Although implementing OLV in an infant is difficult and challenging, it can still be performed using double lumen tube, bronchial blockers, endobronchial intubation, selective main stem intubation or surgical retractions. Hence, the use of appropriate pediatrics OLV techniques (pediatrics bronchial blocker, or double lumen tubes) allows the application of suction, and proper deflation of the lung. However, the current case, we managed OLV by using standard endotracheal tube advanced to the left main stem bronchus, since it was the only option available at the time. The patient was successfully managed with it and the outcome was good.

Similar to the current case, although it is associated with higher incidence of intraoperative hypoxia due to an increased in dead space and obstruction of the upper lobe of the bronchus, the use of single lumen endotracheal tube is desired approach.

During thoracoscopy procedure for congenital pulmonary airway malformation, infants and neonates are more susceptible to hypoxia and hypercarbia issues than older children due to their unique anatomical and physiological characteristics like limited functional residual capacity and the need for OLV. A cohort study by Templeton et al., conclude that during one-lung ventilation, children seem to be at more risk for hypoxemia than adults and the lesser risk of hypoxemia is reported when a bronchial blocker is used as the lung isolation approach compared to endobronchial intubation. Intraoperative hypoxia during OLV was managed by withdrawing the ETT back into the trachea. Similarly, in the current case intraoperative hypoxia was the main challenge, and managed in as similar manner.

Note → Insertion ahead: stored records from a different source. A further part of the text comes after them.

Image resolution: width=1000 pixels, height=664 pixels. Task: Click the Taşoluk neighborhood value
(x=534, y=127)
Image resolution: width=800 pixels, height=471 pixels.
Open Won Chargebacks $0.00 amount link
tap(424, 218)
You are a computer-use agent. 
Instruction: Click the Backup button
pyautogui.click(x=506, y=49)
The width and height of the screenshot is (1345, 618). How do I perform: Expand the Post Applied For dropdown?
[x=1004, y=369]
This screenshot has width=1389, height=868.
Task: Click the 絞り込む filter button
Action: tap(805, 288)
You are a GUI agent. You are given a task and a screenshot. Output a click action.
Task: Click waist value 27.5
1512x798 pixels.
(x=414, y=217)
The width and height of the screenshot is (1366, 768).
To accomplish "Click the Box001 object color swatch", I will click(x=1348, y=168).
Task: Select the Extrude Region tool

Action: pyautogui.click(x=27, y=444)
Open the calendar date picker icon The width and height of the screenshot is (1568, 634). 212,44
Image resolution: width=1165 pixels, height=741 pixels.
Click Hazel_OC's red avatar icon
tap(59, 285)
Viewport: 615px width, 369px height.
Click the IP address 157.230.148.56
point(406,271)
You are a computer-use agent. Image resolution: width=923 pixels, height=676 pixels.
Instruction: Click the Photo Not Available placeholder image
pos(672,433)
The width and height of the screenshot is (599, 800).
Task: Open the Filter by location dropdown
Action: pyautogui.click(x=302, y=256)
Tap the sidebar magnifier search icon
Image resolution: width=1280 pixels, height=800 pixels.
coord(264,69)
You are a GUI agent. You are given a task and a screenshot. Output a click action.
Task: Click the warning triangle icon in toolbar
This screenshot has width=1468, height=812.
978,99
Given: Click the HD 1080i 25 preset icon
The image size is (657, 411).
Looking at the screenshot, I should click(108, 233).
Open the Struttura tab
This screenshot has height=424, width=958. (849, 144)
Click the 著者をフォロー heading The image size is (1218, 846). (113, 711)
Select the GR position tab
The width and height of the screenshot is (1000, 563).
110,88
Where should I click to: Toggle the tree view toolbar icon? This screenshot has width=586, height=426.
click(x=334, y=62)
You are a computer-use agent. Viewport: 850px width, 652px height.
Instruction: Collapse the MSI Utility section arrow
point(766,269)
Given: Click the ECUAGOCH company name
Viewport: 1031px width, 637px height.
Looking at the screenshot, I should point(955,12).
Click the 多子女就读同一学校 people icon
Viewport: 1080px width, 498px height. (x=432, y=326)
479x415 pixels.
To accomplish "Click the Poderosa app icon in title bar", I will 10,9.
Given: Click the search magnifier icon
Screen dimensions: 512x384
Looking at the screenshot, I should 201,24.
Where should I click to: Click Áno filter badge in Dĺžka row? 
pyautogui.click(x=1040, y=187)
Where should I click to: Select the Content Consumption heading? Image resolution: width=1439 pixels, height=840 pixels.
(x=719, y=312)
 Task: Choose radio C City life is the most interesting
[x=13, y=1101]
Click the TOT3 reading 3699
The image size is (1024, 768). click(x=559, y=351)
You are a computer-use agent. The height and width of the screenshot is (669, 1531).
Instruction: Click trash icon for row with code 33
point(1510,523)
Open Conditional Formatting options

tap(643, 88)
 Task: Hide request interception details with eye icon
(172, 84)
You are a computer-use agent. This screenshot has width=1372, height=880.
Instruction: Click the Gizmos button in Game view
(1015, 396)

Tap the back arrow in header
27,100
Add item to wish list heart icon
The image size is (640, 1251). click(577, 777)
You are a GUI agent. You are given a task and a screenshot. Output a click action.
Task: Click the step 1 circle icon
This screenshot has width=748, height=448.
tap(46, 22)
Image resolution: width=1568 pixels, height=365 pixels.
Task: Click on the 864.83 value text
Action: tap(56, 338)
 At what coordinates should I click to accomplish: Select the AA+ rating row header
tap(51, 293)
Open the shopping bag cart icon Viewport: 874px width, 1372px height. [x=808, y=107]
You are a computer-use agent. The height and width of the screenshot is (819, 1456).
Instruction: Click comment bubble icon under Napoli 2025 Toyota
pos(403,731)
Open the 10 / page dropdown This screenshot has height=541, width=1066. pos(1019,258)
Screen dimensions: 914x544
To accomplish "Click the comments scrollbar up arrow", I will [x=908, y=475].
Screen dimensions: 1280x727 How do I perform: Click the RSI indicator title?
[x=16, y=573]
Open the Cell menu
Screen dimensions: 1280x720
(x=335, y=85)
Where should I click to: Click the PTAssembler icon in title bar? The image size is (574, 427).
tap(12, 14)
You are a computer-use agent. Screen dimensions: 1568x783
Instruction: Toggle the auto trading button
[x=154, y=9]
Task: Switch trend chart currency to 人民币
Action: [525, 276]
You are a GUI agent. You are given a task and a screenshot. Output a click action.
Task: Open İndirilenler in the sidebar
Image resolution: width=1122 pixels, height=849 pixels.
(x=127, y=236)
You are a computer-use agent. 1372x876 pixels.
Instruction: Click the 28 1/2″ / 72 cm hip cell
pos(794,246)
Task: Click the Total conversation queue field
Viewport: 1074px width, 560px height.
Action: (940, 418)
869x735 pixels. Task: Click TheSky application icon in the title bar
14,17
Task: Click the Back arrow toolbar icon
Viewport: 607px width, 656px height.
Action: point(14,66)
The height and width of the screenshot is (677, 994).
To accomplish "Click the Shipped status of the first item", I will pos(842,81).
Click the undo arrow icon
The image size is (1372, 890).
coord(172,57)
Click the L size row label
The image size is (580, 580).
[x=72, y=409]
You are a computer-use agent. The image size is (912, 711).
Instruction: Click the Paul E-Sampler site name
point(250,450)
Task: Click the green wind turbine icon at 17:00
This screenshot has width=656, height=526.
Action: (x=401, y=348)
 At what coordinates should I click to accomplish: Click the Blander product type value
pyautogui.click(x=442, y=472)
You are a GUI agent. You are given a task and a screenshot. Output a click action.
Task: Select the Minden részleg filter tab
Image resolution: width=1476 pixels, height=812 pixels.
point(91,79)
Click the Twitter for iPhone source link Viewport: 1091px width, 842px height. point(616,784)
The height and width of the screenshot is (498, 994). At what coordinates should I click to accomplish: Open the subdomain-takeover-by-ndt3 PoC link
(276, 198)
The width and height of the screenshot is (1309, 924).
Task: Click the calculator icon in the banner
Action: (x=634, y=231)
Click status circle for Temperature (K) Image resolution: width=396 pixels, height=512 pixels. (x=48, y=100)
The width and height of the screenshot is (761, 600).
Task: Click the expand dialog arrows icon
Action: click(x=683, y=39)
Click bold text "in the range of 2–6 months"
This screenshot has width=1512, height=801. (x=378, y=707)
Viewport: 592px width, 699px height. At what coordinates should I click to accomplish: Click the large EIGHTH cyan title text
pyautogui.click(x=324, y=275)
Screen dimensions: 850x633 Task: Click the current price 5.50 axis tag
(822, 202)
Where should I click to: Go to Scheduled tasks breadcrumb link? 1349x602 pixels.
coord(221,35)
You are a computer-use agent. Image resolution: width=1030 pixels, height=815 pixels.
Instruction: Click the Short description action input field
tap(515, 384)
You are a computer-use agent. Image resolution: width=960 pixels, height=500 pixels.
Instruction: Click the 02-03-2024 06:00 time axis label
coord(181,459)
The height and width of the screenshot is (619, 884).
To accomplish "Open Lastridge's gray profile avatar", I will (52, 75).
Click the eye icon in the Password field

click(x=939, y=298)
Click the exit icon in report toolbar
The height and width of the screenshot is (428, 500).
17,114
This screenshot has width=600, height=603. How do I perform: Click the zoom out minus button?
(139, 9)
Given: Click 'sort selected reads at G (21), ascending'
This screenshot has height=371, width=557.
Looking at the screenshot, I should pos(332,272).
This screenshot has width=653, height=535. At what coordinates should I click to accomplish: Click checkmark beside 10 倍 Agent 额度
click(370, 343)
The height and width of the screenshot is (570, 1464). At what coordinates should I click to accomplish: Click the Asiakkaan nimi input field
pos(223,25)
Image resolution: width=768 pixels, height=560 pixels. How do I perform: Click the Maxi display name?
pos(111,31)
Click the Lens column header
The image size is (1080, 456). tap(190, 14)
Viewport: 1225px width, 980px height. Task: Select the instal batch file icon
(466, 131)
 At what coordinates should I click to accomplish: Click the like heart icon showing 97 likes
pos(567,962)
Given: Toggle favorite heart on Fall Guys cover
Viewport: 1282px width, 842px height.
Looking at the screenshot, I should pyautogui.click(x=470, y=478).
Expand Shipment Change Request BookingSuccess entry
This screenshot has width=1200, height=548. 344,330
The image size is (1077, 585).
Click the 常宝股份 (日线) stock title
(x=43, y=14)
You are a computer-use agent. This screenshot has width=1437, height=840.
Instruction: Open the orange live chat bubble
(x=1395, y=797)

Thoracic surgeries such as thoracotomy, lobectomy or cystectomy can be done for patients with congenital pulmonary airway malformation, and might leads to the occurrence of sudden cardiovascular and hemodynamic collapse, which poses the major anesthetic challenge. To prevent bronchial stump dehiscence caused by iatrogenic ventilator use, early extubation should be taken into consideration. In the present case, the extubation was done after 12 hours of Intensive Care Unit (ICU) stay on ventilation support and intensive care.

Conclusion

Effective management of the infant with congenital pulmonary airway malformation needs a multidisciplinary approach, early diagnosis and intervention to minimize mortality and improve outcome. Thus, the CPAM might be managed conservatively or through surgical interventions depending on the clinical manifestation and stages of the disease. Surgical intervention is indicated for higher stages of lesion, and hence it bears a greater challenge on the anesthesia management, particularly critical airway management during one lung ventilation. Lung separation may possess greater challenge us in our case. The use of sophisticated device aiding in proper lung separation like flexible bronchoscope, and devices used for lung separation (bronchial blockers, double lumen tube) might solve or minimize the challenges related to one lung ventilation. However, in the pace of pre and intraoperative respiratory events and airway management challenges we have successfully managed the case.

Ethics Approval and Consent to Participate

We received proper patient consents to participate in this study. The patient family was given their consent for the clinical data to be incorporated in the paper. Confidentiality was maintained throughout, with a due concerns will be made to protect his privacy.

Publication Consent

Written informed consent was provided from the patient family for publication of the case details and images.

Author Contributions

TT contribute in writing the first and final paper draft, manuscript development, conceptualization, methodology, formal analysis, supervision, data validation, curation, and interpretation. GT and FB were playing a great contribution in conceptualization, methodology, formal analysis, and interpretation. MY and AB contribute to writing the draft, formal analysis, fund acquisition, manuscript writing, data validation, supervision and methodology.